**WHAT YOU NEED TO DO**
Can you extract every row below and reproduce each one word for word?

** Begin **

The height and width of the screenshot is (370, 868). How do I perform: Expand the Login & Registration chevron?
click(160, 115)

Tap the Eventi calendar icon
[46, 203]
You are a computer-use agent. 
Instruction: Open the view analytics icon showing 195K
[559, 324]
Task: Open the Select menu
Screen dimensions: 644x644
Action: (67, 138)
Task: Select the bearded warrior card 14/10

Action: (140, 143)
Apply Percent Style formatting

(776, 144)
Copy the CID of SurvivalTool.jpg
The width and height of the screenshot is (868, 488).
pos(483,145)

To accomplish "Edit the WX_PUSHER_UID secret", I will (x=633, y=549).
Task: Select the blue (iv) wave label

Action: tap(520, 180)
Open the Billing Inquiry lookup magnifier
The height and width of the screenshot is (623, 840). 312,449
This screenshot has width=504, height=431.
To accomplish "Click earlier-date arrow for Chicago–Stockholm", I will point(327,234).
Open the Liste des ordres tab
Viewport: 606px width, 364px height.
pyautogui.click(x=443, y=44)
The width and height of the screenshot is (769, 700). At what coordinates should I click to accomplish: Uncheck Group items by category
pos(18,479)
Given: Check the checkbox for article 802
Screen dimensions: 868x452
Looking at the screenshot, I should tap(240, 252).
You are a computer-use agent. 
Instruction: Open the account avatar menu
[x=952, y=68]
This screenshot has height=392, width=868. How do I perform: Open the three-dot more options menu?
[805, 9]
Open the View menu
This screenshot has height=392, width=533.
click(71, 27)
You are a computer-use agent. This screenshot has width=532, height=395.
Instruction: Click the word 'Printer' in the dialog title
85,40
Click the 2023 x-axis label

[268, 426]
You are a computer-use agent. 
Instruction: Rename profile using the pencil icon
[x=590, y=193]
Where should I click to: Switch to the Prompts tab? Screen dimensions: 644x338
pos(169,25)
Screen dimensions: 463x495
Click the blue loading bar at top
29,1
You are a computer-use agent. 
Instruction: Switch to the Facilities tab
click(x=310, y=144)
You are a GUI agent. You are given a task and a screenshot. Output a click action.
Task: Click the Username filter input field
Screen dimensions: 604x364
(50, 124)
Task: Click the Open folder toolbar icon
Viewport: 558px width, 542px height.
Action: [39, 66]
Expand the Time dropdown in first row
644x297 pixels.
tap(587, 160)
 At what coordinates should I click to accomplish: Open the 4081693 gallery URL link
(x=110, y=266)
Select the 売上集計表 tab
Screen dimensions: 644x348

** End **

**EXERCISE RESPONSE**
The height and width of the screenshot is (370, 868). How do I perform: Expand the Login & Registration chevron?
click(160, 115)

Tap the Eventi calendar icon
[46, 203]
You are a computer-use agent. 
Instruction: Open the view analytics icon showing 195K
[559, 324]
Task: Open the Select menu
Screen dimensions: 644x644
Action: (67, 138)
Task: Select the bearded warrior card 14/10

Action: (140, 143)
Apply Percent Style formatting

(776, 144)
Copy the CID of SurvivalTool.jpg
The width and height of the screenshot is (868, 488).
pos(483,145)

To accomplish "Edit the WX_PUSHER_UID secret", I will (x=633, y=549).
Task: Select the blue (iv) wave label

Action: tap(520, 180)
Open the Billing Inquiry lookup magnifier
The height and width of the screenshot is (623, 840). 312,449
This screenshot has width=504, height=431.
To accomplish "Click earlier-date arrow for Chicago–Stockholm", I will point(327,234).
Open the Liste des ordres tab
Viewport: 606px width, 364px height.
pyautogui.click(x=443, y=44)
The width and height of the screenshot is (769, 700). At what coordinates should I click to accomplish: Uncheck Group items by category
pos(18,479)
Given: Check the checkbox for article 802
Screen dimensions: 868x452
Looking at the screenshot, I should tap(240, 252).
You are a computer-use agent. 
Instruction: Open the account avatar menu
[x=952, y=68]
This screenshot has height=392, width=868. How do I perform: Open the three-dot more options menu?
[805, 9]
Open the View menu
This screenshot has height=392, width=533.
click(71, 27)
You are a computer-use agent. This screenshot has width=532, height=395.
Instruction: Click the word 'Printer' in the dialog title
85,40
Click the 2023 x-axis label

[268, 426]
You are a computer-use agent. 
Instruction: Rename profile using the pencil icon
[x=590, y=193]
Where should I click to: Switch to the Prompts tab? Screen dimensions: 644x338
pos(169,25)
Screen dimensions: 463x495
Click the blue loading bar at top
29,1
You are a computer-use agent. 
Instruction: Switch to the Facilities tab
click(x=310, y=144)
You are a GUI agent. You are given a task and a screenshot. Output a click action.
Task: Click the Username filter input field
Screen dimensions: 604x364
(50, 124)
Task: Click the Open folder toolbar icon
Viewport: 558px width, 542px height.
Action: [39, 66]
Expand the Time dropdown in first row
644x297 pixels.
tap(587, 160)
 At what coordinates should I click to accomplish: Open the 4081693 gallery URL link
(x=110, y=266)
Select the 売上集計表 tab
Screen dimensions: 644x348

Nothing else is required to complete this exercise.